Word and element locating listing
::::::::
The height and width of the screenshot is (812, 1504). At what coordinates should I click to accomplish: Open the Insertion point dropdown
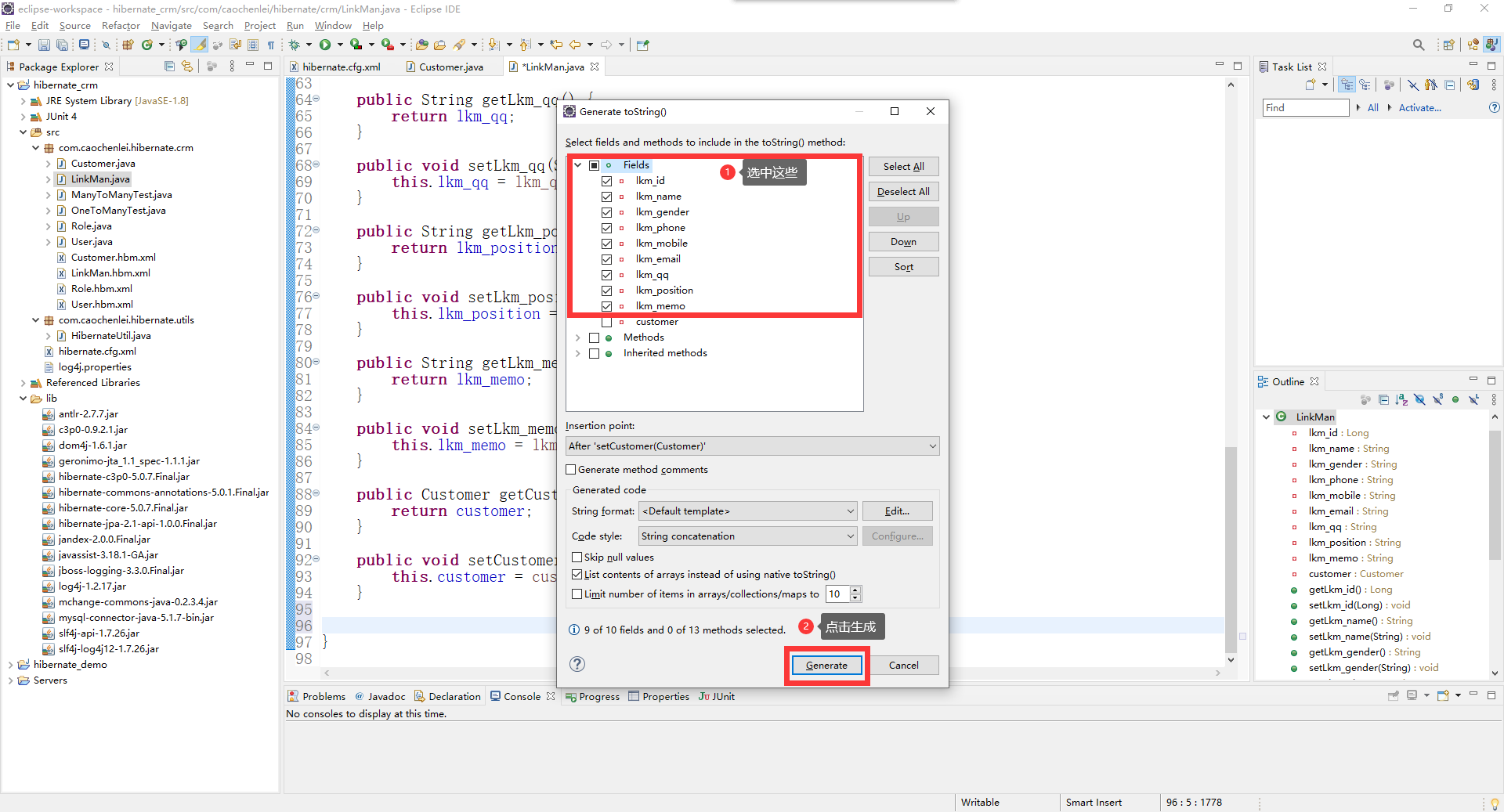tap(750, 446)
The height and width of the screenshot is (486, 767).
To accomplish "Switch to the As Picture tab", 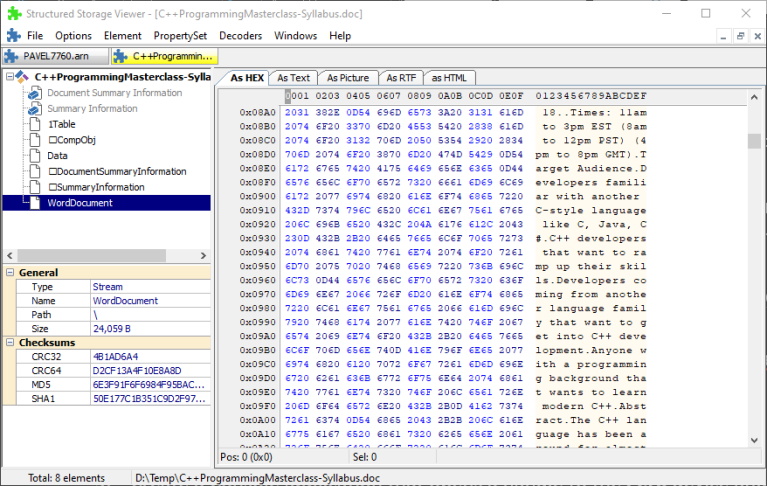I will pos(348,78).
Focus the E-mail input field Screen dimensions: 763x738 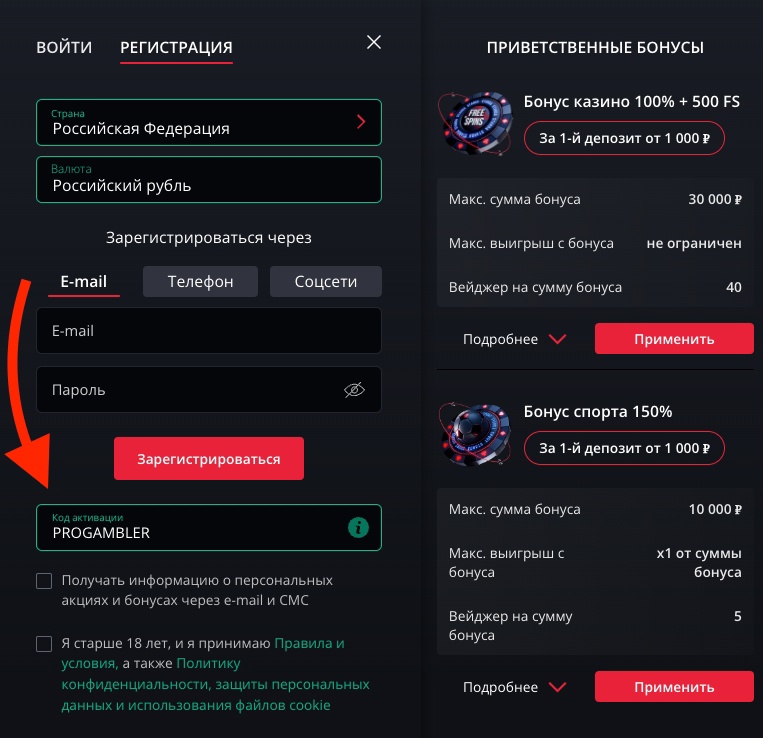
::::::::
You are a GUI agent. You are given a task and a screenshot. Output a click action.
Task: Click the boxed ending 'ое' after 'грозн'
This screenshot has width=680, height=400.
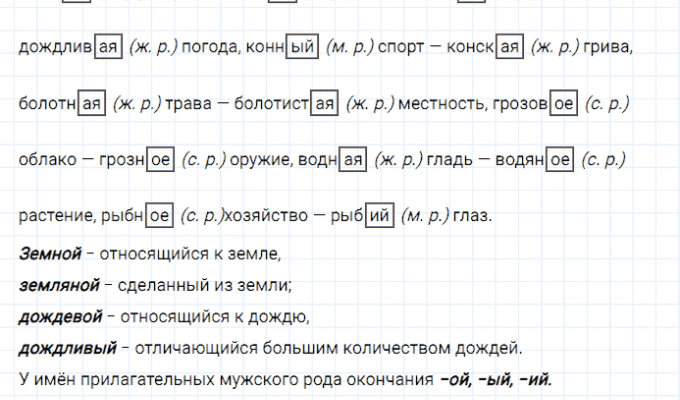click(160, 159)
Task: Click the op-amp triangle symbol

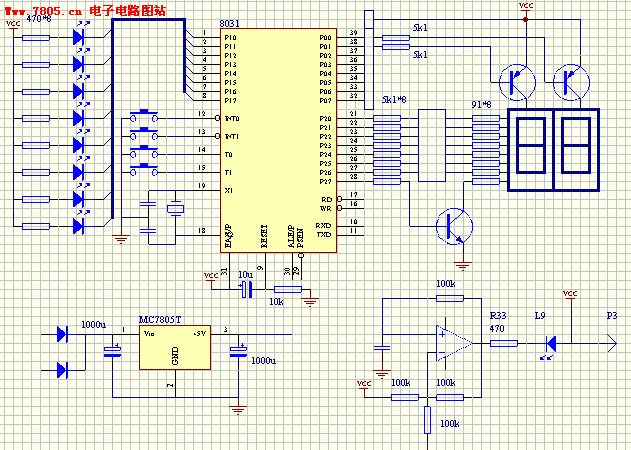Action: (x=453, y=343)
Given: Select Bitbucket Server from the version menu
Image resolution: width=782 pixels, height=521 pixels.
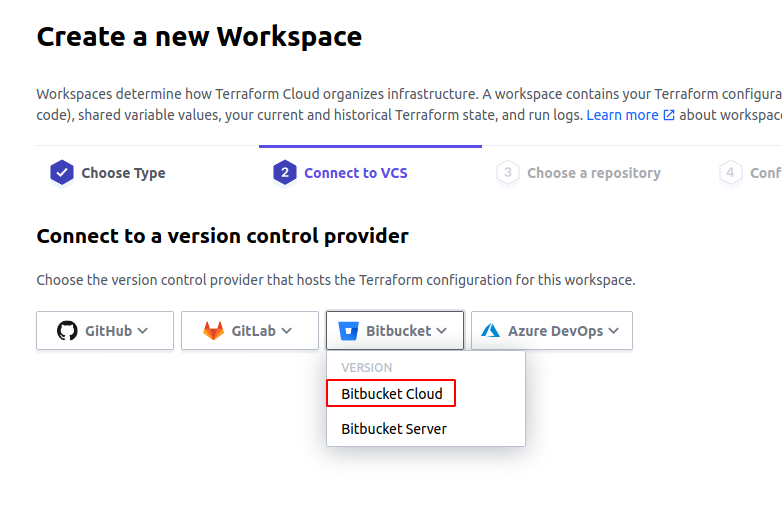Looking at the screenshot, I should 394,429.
::::::::
• **SET PROBLEM**
Copy the stretch of the listing from the line containing "Given: Select Bitbucket" through the line containing "Looking at the screenshot, I should 394,429.", substituting "dropdown menu" for "version menu" and leaving everything else unchanged. Leave the pictures out of your answer.

• **FINAL RESULT**
Given: Select Bitbucket Server from the dropdown menu
Image resolution: width=782 pixels, height=521 pixels.
Looking at the screenshot, I should 394,429.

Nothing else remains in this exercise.